## [What to do]
Filter the entries down to the lines containing "beside", and copy those lines.

Provided entries: Begin

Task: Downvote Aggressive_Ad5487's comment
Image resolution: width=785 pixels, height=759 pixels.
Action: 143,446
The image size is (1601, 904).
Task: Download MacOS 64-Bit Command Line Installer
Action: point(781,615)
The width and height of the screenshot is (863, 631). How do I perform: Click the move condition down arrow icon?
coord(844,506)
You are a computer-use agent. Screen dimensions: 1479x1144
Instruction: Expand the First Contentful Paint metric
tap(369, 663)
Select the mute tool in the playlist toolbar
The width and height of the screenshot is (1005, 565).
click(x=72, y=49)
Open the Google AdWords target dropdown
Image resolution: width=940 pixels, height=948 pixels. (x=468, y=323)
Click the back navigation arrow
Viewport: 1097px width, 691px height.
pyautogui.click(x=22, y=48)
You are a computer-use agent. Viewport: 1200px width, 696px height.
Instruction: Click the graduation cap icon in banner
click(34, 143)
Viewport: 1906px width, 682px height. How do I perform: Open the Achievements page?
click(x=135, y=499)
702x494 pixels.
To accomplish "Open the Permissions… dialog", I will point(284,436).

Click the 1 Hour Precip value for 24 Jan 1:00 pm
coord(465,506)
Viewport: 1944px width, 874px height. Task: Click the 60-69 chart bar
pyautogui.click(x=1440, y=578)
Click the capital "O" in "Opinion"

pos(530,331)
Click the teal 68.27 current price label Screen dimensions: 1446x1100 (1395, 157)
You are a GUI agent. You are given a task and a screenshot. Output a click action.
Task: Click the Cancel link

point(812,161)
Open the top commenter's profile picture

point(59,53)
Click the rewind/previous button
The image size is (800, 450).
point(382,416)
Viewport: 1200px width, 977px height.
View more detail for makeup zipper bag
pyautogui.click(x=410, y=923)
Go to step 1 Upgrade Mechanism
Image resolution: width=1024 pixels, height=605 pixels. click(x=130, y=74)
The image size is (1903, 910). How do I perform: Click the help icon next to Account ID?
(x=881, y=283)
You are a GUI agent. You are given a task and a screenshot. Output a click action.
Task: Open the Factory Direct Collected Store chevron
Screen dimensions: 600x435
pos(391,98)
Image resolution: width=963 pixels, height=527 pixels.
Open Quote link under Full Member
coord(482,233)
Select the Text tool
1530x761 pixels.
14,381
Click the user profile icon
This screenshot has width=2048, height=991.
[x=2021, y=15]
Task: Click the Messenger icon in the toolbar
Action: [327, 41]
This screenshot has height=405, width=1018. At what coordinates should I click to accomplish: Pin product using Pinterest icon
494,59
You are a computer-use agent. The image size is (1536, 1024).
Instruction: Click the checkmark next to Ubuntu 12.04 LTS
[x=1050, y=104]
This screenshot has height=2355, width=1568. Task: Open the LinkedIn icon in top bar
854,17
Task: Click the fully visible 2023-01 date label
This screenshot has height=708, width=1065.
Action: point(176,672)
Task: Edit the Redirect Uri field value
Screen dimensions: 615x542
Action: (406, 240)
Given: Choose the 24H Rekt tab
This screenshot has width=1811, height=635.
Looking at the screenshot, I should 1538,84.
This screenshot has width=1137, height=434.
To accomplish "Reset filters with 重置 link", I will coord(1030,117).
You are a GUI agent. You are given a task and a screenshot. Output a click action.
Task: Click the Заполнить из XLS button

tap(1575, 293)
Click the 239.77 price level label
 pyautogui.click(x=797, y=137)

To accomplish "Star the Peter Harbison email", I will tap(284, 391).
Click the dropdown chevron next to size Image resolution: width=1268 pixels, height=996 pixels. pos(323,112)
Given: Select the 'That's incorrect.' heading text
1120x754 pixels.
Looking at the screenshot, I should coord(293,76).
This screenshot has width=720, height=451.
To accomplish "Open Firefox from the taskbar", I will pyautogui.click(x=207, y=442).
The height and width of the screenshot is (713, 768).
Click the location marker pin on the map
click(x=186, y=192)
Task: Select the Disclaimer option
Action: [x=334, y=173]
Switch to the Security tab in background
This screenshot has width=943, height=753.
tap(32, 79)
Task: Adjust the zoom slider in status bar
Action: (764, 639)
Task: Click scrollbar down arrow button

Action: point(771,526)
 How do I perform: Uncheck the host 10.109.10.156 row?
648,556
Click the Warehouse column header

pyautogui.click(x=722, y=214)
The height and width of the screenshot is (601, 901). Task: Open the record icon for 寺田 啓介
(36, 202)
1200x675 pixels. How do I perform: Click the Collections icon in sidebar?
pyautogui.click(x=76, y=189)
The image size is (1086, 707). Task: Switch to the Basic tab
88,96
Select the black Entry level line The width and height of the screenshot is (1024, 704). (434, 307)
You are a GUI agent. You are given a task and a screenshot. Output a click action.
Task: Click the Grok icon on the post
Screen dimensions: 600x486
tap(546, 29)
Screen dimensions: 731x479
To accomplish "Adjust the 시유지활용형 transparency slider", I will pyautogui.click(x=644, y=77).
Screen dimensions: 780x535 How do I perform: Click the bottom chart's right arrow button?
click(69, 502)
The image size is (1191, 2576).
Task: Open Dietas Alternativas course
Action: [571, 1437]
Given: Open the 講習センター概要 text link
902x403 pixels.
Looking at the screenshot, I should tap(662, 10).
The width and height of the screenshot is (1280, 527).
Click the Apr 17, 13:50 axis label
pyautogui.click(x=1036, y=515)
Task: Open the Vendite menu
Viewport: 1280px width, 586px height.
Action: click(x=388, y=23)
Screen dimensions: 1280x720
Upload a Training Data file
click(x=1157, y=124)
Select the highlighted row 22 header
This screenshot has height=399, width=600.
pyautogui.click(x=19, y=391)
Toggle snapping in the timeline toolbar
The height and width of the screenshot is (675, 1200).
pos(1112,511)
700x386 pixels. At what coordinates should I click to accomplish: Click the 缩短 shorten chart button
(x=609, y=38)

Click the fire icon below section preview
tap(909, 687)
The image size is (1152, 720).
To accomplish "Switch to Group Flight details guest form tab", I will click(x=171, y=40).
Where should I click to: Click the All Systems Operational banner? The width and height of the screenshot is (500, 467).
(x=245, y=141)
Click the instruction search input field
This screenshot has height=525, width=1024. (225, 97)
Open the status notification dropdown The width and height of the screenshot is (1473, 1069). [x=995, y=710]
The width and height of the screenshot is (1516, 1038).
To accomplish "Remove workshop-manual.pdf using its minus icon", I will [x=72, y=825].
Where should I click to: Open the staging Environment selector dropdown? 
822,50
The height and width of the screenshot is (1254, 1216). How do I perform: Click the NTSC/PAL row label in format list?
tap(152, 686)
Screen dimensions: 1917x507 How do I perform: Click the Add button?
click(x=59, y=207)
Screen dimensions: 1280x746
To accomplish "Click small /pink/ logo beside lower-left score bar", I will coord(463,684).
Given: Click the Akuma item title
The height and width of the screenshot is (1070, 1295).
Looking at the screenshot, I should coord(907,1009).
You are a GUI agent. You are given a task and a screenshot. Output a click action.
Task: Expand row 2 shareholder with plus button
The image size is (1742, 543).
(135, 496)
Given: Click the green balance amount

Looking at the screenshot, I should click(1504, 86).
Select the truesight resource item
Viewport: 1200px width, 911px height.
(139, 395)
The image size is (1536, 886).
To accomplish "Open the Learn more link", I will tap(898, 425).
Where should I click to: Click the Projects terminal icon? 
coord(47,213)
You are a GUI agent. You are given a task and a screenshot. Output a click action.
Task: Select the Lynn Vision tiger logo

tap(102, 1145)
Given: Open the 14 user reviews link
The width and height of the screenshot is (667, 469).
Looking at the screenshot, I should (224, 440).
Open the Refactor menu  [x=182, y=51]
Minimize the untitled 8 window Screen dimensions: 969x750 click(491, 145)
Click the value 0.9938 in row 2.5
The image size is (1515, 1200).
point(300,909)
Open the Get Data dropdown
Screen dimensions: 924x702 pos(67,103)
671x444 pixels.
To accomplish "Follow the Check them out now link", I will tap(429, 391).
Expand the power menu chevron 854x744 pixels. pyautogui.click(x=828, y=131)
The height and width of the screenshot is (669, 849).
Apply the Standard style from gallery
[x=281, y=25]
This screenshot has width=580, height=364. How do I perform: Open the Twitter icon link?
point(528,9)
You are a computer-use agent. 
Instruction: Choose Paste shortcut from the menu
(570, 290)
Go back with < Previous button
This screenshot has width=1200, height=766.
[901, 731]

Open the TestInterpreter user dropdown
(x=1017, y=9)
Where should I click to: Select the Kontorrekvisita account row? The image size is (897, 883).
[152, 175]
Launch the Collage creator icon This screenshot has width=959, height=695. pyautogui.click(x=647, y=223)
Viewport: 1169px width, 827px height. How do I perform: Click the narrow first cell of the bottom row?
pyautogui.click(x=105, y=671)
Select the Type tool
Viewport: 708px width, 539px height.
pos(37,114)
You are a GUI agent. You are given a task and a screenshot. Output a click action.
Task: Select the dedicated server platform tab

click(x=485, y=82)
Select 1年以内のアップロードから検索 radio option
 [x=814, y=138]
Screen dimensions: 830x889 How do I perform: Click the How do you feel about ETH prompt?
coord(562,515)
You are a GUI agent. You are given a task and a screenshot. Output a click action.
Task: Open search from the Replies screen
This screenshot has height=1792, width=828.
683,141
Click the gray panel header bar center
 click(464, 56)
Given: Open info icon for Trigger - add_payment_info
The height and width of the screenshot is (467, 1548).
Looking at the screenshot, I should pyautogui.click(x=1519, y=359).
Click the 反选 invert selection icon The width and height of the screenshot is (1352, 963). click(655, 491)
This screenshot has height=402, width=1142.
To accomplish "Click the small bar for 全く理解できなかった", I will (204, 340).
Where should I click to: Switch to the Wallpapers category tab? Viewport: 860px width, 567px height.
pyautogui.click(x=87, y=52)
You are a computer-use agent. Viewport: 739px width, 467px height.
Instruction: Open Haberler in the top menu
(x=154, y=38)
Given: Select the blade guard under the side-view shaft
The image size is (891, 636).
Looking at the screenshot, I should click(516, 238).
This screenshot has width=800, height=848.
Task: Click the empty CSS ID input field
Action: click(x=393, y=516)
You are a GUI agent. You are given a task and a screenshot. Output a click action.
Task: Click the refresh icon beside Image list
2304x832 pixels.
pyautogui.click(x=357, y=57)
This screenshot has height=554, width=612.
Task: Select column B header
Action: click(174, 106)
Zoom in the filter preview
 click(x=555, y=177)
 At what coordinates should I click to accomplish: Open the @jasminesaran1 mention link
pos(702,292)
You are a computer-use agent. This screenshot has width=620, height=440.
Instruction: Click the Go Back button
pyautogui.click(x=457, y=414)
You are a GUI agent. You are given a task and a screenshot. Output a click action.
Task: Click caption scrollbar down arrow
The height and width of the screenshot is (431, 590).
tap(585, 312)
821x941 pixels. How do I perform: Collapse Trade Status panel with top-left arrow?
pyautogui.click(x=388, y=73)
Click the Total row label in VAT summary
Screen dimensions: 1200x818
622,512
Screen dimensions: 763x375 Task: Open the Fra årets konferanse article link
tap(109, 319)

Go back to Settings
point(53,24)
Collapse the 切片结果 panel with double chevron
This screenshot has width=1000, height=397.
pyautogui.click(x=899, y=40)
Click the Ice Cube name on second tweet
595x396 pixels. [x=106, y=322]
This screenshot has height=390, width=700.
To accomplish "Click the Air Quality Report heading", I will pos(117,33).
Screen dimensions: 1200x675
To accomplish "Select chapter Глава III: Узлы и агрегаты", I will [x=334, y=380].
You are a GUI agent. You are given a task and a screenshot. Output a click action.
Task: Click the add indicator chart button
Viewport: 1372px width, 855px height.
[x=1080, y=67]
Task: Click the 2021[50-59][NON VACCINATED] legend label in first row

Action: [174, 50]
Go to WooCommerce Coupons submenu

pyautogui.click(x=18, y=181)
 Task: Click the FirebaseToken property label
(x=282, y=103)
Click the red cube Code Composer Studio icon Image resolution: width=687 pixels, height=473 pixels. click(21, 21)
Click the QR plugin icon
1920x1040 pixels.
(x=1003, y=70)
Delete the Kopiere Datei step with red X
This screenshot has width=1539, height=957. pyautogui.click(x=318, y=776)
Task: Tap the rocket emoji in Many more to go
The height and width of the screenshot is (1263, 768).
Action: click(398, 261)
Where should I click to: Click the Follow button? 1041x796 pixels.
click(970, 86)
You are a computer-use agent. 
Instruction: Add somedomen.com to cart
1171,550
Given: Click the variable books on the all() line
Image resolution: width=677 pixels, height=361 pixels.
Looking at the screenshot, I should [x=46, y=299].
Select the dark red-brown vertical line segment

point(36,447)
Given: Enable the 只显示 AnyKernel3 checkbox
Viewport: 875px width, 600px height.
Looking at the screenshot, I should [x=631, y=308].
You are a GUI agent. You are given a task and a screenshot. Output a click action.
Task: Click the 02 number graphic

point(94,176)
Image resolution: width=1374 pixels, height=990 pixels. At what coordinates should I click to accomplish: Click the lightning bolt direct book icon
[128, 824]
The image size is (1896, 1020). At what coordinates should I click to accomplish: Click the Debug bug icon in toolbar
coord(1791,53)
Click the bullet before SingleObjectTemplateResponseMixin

Provided entries: End

## [Solution for this problem]
To accomplish "Click small /pink/ logo beside lower-left score bar", I will coord(463,684).
Task: Click the refresh icon beside Image list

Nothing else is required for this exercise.